20 Looks or Paris Is Burning at Judson Church (S) was shown last weekend at the Institute of Contemporary Art, co-presented by Summer Stages Dance. The hour-long solo is structured as a minimalist runway show, with Harrell changing costumes on stage to create 20 subtly different "Looks" that he models for the audience. Each Look has a name, as listed on a handout Harrell distributes at the beginning. These labels are sometimes helpful. Look 15, "Eau de Jean-Michel," seems to refer to the scent of a pair of shoes Harrell sniffs but doesn't wear. Maybe they belonged to the artist Jean-Michel Basquiat.

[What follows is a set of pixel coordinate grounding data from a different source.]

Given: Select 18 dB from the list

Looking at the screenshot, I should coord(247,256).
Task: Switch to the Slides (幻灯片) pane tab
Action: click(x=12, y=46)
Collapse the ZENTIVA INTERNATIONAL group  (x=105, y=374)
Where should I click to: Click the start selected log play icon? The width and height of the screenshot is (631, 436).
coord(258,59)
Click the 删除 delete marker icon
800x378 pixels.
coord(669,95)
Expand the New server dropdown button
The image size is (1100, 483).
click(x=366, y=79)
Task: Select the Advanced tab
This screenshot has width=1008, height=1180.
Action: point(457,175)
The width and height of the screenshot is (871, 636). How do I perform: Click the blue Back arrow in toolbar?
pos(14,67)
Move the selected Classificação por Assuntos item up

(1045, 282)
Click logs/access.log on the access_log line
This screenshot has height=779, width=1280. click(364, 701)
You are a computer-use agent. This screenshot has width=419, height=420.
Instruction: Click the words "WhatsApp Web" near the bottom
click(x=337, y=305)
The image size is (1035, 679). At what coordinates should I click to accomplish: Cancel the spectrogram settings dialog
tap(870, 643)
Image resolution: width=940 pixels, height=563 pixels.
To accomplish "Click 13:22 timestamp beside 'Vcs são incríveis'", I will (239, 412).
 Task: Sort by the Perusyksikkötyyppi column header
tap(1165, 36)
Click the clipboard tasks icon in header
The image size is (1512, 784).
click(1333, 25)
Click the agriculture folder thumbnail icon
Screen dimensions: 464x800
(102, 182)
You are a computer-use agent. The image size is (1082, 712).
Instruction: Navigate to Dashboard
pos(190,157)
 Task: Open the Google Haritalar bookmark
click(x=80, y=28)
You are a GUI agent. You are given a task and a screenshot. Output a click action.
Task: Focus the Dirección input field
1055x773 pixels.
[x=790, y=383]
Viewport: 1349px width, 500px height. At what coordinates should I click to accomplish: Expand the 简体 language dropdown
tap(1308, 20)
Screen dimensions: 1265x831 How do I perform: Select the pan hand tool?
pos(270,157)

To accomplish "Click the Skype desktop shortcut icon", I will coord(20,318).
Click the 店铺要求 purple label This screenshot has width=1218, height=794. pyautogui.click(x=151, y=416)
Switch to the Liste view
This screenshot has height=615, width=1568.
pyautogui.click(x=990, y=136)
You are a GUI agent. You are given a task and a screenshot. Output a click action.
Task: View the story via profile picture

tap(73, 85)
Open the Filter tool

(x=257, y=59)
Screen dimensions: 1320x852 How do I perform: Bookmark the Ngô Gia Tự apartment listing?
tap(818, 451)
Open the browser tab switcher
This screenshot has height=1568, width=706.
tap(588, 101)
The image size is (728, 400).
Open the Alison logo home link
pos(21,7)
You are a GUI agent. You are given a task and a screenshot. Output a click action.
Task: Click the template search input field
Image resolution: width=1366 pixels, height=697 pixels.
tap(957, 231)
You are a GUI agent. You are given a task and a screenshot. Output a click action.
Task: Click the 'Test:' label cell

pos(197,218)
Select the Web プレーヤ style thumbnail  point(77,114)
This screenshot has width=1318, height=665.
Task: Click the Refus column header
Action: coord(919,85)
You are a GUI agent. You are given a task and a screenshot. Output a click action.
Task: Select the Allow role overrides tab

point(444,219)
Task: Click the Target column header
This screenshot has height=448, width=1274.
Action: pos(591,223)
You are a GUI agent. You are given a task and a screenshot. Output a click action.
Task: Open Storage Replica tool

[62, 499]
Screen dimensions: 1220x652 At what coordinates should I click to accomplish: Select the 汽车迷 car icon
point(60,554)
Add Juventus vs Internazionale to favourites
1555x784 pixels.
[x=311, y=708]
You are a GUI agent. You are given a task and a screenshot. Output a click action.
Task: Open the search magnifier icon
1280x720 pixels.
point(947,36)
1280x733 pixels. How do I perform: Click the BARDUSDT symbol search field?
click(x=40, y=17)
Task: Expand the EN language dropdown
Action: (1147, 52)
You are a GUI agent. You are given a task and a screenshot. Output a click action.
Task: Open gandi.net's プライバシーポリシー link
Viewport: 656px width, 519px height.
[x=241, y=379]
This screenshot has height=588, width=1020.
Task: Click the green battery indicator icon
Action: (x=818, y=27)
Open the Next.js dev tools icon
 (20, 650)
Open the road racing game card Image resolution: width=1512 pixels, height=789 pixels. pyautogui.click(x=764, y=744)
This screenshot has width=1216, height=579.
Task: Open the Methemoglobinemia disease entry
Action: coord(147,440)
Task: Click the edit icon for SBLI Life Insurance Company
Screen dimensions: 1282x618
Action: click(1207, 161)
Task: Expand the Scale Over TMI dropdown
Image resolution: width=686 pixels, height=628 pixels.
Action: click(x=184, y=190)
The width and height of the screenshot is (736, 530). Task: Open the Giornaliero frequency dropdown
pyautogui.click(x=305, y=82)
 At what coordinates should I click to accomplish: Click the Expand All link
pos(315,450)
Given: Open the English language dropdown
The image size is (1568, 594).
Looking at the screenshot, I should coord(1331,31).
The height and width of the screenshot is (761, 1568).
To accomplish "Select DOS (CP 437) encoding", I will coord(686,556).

Other labels might mean anything. For Look 12, "Legendary," he strikes fetching poses, with his trousers half on, half off. For Look 14, "Icon," he stands in an undershirt tie-dyed in big bright splotches, holding a small baton or a piccolo crosswise in his mouth. For the only real runway number — Look 17, "Runway Performance with Face and Effects" — he wears a yellow hoodie over a black T-shirt, with a fringed black neck scarf. He struts up and down a carpet of black plastic, changing speeds and moods. He works up to an exaggeratedly angular model's walk, taunting the audience with sexy disdain. He zips up the hoodie to pull his arms tighter in to his body, then minces up and down, sultrier than ever.
Between each of the 20 Looks, he goes upstage to a makeshift dressing room, where his wardrobe of pants, T-shirts, and jackets is draped over six folding chairs. Slowly, deliberately, he pulls off one outfit and wriggles into the next. The thing is, these are all very simple, if odd, and not glamorous at all, yet he parades them in the Looks as if they were important fashions. After you take in the peculiarity of the costumes, it's Harrell himself you look at.
Harrell inhabits each of his Looks to become a different person — I thought of the powerful monologuist Anna Deavere Smith — but his technique is much less detailed and specific than hers. He's adopted the poor-boy austerity used by the Judson dancers to defy performance conventions of the time. He uses the expressive neutrality and emotionally toneless moves with which the Judson generation wanted to play down the coercive tactics of actors and dancers. But then, there's the æsthetic of display inherent in the voguing of the gay black men who frequented the Harlem balls, an artificiality that went deeper than gaudy costumes.